By Muhammad Abbas
The winning project, the Energy Demand Forecasting Solution, entails forecasting energy demand for an oil and gas process facility.
On behalf of Aramco, Ali H. Qahtani receives the Middle East Region’s Energy Innovative Project of the Year Award from Bill Kent, AEE executive director, as Omar Naeem (left) and Muhammad Abbas (right) look on.
At an award ceremony held in Atlanta, Georgia, Aramco’s Engineering Services team received the Innovative Energy Project of the Year Award for the Middle East Region. The award was given by the Association of Energy Engineers (AEE), U.S. as part of the events leading to the 2022 AEE Energy Conference and Exposition. AEE is a prestigious nonprofit organization focusing on extensive activities worldwide in the area of energy efficiency promotion and training.

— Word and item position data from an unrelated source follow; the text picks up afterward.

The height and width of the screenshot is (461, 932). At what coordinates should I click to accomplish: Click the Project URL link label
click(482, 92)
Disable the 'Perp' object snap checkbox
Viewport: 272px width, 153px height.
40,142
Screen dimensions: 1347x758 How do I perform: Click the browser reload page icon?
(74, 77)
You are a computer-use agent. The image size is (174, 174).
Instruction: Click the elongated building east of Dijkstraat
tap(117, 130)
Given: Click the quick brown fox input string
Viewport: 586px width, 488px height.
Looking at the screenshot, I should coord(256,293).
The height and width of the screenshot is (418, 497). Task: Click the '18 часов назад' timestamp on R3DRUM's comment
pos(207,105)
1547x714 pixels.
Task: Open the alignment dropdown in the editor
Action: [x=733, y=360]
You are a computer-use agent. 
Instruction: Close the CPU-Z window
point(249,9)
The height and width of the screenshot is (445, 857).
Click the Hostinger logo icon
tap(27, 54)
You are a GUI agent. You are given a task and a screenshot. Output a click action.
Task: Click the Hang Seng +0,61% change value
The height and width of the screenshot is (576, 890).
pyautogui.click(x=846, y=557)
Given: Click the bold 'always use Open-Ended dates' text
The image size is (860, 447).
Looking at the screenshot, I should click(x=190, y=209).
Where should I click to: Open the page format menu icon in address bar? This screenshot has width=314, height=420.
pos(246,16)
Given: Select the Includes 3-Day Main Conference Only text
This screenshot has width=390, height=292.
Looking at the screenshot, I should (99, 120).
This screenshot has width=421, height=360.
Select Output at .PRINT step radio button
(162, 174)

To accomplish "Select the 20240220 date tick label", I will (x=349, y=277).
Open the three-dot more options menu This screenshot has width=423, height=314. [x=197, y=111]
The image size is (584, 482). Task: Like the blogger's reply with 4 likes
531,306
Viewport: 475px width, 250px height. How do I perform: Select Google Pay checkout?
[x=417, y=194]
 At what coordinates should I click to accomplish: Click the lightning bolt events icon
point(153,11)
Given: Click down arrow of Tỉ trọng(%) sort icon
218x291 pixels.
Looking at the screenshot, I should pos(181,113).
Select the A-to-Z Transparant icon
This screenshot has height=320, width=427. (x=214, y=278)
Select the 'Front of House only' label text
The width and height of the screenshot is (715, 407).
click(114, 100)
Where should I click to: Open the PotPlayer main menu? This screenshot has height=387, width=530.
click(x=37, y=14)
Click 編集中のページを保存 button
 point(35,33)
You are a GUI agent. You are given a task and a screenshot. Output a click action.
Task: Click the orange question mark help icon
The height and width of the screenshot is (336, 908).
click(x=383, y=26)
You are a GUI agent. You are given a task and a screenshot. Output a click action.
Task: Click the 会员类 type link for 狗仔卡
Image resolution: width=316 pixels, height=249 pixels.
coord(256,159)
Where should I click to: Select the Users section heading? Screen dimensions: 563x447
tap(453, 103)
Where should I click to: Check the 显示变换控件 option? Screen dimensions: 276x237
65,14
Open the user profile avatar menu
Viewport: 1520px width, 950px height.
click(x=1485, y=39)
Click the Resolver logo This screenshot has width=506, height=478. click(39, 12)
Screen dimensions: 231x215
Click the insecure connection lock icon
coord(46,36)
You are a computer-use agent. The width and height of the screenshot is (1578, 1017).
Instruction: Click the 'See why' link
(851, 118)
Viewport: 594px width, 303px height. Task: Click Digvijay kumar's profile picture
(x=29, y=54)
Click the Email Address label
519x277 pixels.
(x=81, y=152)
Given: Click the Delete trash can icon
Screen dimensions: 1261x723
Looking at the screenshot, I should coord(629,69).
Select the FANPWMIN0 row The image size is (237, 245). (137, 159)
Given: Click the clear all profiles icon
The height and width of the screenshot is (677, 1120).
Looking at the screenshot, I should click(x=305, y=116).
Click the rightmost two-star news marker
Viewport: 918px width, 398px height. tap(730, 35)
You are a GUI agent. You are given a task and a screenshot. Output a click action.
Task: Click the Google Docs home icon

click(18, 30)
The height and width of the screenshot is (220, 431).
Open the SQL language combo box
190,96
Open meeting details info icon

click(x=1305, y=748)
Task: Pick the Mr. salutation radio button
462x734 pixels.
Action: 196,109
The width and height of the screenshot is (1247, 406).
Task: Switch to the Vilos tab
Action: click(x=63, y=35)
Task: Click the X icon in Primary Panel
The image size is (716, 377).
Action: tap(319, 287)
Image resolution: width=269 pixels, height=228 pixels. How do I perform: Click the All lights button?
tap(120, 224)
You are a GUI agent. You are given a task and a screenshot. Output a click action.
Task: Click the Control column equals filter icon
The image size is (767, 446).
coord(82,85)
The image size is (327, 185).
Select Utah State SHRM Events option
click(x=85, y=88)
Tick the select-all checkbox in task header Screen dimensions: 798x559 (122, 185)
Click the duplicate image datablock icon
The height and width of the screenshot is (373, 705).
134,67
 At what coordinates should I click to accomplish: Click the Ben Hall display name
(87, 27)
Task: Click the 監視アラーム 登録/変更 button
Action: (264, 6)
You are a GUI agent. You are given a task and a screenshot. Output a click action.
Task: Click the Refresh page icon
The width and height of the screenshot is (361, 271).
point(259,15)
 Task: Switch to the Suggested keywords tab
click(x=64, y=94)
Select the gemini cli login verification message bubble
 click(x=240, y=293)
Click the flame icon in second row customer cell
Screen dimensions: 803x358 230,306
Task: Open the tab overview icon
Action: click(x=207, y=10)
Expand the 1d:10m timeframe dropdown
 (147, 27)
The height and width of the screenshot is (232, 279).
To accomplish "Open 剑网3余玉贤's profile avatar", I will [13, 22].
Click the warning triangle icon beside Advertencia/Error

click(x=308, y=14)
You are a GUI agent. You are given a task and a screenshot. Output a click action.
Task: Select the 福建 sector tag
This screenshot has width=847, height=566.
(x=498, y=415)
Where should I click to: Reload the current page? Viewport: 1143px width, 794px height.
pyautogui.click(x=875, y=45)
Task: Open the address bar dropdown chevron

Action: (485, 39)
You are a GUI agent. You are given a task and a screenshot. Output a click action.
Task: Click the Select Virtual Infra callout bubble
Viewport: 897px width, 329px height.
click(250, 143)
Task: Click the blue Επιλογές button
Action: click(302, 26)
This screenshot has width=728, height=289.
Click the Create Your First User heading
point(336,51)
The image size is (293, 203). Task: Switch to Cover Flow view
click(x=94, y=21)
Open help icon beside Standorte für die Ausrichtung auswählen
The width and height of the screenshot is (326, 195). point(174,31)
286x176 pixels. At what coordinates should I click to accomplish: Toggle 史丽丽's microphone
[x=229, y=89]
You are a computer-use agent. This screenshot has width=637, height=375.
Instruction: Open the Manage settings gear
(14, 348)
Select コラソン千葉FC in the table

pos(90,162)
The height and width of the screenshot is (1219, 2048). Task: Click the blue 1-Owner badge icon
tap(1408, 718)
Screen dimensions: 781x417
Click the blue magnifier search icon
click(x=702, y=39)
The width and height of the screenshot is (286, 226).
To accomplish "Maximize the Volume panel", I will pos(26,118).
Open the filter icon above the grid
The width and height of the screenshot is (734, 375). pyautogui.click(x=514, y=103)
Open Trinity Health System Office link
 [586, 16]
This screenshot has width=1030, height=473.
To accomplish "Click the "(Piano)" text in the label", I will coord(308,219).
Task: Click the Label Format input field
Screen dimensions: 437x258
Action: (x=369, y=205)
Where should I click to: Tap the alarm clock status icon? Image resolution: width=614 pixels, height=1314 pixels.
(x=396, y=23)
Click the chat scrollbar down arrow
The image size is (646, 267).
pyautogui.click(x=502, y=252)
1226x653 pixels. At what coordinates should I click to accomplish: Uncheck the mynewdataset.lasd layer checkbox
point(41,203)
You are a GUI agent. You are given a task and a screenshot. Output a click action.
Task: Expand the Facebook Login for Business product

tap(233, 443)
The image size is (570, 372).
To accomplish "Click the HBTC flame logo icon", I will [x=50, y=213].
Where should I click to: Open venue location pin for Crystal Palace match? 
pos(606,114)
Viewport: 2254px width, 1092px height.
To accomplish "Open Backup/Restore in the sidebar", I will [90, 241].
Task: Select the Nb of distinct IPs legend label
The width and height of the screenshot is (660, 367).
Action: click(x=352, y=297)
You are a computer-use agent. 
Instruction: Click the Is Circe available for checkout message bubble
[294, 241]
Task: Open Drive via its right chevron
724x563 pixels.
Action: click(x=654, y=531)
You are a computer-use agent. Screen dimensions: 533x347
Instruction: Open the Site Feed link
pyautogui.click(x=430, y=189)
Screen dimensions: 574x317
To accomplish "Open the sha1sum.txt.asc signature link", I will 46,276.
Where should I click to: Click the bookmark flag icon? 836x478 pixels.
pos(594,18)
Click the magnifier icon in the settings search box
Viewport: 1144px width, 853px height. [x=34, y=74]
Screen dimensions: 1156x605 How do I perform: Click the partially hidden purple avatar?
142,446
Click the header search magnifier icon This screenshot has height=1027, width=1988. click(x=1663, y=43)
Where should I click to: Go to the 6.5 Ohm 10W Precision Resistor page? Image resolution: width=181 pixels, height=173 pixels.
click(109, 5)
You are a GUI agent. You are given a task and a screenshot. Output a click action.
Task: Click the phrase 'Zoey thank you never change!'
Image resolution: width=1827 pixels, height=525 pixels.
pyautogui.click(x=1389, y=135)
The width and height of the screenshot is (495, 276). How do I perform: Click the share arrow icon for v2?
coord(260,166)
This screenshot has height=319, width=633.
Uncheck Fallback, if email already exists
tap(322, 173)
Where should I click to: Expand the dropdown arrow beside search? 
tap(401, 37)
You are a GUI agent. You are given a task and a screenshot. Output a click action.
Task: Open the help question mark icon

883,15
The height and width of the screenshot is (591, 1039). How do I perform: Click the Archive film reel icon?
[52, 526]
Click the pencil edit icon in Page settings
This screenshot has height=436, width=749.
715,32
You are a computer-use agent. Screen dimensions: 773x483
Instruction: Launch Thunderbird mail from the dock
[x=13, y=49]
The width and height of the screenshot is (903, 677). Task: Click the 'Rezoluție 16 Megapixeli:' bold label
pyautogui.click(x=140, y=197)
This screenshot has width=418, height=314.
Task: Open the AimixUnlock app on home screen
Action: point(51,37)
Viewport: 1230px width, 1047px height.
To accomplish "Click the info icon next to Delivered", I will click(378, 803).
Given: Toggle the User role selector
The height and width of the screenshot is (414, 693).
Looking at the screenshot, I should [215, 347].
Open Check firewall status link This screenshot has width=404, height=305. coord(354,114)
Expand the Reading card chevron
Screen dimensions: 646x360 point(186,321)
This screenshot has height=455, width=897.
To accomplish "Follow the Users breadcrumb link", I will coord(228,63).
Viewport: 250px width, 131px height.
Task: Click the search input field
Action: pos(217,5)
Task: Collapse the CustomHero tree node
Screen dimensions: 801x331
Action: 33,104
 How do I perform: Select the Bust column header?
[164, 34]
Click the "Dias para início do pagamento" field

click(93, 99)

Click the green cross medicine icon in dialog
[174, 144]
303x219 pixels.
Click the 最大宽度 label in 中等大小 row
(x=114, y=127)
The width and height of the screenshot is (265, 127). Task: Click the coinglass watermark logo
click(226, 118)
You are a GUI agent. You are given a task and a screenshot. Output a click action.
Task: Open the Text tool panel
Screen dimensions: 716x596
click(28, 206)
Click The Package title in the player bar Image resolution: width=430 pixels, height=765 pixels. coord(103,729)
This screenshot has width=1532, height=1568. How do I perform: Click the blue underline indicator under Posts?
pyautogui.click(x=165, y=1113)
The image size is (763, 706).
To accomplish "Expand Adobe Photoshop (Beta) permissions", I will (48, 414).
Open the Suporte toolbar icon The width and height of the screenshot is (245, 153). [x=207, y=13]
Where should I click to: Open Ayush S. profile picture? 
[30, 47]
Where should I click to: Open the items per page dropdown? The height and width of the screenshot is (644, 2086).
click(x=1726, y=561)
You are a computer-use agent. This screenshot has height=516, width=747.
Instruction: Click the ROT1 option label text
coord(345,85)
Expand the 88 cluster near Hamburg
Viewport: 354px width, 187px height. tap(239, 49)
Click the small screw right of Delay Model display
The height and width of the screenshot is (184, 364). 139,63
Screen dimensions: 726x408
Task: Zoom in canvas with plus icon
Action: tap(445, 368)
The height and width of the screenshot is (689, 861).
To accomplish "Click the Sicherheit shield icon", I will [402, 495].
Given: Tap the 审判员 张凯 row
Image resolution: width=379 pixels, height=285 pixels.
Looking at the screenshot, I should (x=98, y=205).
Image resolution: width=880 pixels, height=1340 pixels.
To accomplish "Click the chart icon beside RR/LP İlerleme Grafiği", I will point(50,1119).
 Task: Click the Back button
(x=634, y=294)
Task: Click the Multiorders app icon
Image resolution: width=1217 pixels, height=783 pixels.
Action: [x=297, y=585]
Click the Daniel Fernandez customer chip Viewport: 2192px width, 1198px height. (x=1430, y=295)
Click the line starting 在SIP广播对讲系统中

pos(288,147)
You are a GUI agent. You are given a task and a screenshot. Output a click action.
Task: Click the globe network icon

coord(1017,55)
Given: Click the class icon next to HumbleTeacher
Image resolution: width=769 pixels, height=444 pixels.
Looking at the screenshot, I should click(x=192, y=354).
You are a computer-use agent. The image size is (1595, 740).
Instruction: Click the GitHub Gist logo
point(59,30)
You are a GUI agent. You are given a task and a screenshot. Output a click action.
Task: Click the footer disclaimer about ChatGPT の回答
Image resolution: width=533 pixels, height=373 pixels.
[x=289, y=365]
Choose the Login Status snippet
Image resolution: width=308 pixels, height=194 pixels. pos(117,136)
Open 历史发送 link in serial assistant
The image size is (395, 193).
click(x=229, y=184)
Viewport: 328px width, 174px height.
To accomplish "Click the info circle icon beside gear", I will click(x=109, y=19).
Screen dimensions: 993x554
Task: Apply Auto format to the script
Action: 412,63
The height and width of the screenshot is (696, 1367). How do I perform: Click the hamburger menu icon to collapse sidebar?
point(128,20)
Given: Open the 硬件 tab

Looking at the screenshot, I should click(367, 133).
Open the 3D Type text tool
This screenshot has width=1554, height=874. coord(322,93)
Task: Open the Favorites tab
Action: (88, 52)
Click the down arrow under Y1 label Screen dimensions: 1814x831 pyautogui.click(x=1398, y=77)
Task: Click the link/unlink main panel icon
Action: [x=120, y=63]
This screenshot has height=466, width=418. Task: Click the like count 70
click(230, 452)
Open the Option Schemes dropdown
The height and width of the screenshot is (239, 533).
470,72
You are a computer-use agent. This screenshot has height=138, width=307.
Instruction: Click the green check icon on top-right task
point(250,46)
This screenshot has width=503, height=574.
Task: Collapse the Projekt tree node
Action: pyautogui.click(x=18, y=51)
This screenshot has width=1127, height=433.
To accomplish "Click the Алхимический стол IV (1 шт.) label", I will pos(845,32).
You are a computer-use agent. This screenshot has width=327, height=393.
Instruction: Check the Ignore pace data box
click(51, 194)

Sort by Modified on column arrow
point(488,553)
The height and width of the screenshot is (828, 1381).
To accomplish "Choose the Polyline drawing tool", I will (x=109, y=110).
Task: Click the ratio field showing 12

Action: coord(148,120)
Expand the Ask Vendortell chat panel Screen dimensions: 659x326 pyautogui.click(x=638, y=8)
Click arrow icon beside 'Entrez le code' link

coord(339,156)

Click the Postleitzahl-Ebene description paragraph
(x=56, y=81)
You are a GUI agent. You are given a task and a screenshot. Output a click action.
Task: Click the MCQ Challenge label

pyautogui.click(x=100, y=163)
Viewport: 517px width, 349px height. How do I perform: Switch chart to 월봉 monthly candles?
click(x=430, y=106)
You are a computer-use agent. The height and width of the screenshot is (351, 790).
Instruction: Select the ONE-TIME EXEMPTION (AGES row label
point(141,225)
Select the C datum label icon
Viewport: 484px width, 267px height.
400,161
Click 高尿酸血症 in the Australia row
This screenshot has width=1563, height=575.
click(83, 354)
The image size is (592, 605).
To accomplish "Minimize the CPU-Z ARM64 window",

The winning project, the Energy Demand Forecasting Solution (EDFS), entails forecasting energy demand for an oil and gas process facility, which is far more challenging compared to buildings and nonindustrial facilities. It involves several variables that influence the energy consumption, and is specific to the type, configuration, location, and loading of a process facility. As part of the project, Aramco’s team developed machine learning models that uses artificial intelligence (AI) to predict energy in real-time based on plant loading and specified constraints. This project revolutionized the approach to predict energy, with high accuracy, significantly reducing man-hours for data analytics and modeling, and saving energy by optimizing plant operation.
“Winning an AEE award for our Energy Demand Forecasting Solution is testament to the hard work and in-depth focus by the Aramco energy team to identify and implement the innovative solutions to improve energy efficiency performance,” said Ali H. Qahtani, general supervisor of the Energy Systems Division.
Accurate energy demand forecasting for oil and gas process facilities is required to set the optimal targets for energy key performance indicators, so that operating departments can achieve energy efficient operations. Until recently, Aramco’s energy team has been using historical data of plants and MS Excel-based offline linear regression models to forecast energy demand. These models are static, and require manual involvement for data collection, preprocessing, and model updates.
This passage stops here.